» **Text section**
Exploring Named Entity Recognition Potential and the Value of Tailored Natural Language Processing Pipelines for Radiology, Pathology, and Progress Notes in Clinical Decision Support: Quantitative Study.

Background: Clinical notes house rich, yet unstructured, patient data, making analysis challenging due to medical jargon, abbreviations, and synonyms causing ambiguity. This complicates real-time extraction for decision support tools.

Objective: This study aimed to examine the data curation, technology, and workflow of the named entity recognition (NER) pipeline, a component of a broader clinical decision support tool that identifies key entities using NER models and classifies these entities as present or absent in the patient through an NER assertion model.

Methods: We gathered progress care, radiology, and pathology notes from 5000 patients, dividing them into 5 batches of 1000 patients each. Metrics such as notes and reports per patient, sentence count, token size, runtime, central processing unit, and memory use were measured per note type. We also evaluated the precision of the NER outputs and then the precision and recall of NER assertion models against manual annotations by a clinical expert.

» **Task set**
- a) In the abstract on clinical named entity recognition, how were the 5000 patients divided?
- b) Resume the abstract on clinical named entity recognition from the point where it stops.
The records have no connection to the abstract on clinical named entity recognition.

» **Information supplied**
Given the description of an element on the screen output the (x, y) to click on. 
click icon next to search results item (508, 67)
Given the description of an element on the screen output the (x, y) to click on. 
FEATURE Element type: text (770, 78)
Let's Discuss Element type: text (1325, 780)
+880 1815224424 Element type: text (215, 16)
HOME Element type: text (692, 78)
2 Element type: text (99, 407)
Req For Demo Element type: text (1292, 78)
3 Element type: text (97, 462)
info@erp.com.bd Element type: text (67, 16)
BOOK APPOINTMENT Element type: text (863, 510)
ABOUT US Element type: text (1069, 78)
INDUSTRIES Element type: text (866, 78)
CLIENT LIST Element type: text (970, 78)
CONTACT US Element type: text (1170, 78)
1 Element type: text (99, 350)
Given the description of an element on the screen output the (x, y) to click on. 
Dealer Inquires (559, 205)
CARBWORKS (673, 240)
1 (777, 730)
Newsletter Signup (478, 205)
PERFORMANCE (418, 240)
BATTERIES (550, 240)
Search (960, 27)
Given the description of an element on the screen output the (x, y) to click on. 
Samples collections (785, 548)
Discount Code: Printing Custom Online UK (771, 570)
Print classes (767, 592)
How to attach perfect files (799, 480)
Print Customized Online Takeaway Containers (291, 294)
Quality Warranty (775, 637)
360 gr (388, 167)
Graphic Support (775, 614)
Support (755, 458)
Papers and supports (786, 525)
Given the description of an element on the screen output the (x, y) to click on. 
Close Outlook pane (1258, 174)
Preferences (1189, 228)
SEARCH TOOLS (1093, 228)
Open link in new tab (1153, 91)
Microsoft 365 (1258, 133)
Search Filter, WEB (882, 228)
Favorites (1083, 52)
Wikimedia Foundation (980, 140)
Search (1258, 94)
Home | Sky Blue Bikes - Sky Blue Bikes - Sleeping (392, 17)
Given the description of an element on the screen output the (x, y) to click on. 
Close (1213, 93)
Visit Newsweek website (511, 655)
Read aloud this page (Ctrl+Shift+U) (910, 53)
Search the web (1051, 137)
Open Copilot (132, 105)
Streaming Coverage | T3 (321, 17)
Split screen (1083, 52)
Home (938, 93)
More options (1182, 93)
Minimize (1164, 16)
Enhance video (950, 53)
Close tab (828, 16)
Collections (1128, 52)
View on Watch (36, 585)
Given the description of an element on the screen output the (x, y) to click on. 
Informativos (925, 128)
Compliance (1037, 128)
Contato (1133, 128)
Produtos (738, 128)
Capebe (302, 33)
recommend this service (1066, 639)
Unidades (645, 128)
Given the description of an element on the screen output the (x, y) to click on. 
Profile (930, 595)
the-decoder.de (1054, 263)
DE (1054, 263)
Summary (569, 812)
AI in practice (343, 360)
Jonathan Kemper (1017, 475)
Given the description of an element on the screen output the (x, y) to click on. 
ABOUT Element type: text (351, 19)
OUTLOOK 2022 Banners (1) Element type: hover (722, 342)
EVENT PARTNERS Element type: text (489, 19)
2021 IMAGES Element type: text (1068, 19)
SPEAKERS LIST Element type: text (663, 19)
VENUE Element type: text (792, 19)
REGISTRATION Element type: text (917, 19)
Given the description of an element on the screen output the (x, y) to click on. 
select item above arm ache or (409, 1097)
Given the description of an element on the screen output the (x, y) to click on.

» **Answers to the exercise**
- a) Into 5 batches of 1000 patients each.

- b)
Results: Using Spark natural language processing clinical pretrained NER models on 138,250 clinical notes, we observed excellent NER precision, with a peak in procedures at 0.989 (95% CI 0.977-1.000) and an accuracy in the assertion model of 0.889 (95% CI 0.856-0.922). Our analysis highlighted long-tail distributions in notes per patient, note length, and entity density. Progress care notes had notably more entities per sentence than radiology and pathology notes, showing 4-fold and 16-fold differences, respectively.

Conclusions: Further research should explore the analysis of clinical notes beyond the scope of our study, including discharge summaries and psychiatric evaluation notes. Recognizing the unique linguistic characteristics of different note types underscores the importance of developing specialized NER models or natural language processing pipeline setups tailored to each type. By doing so, we can enhance their performance across a more diverse range of clinical scenarios.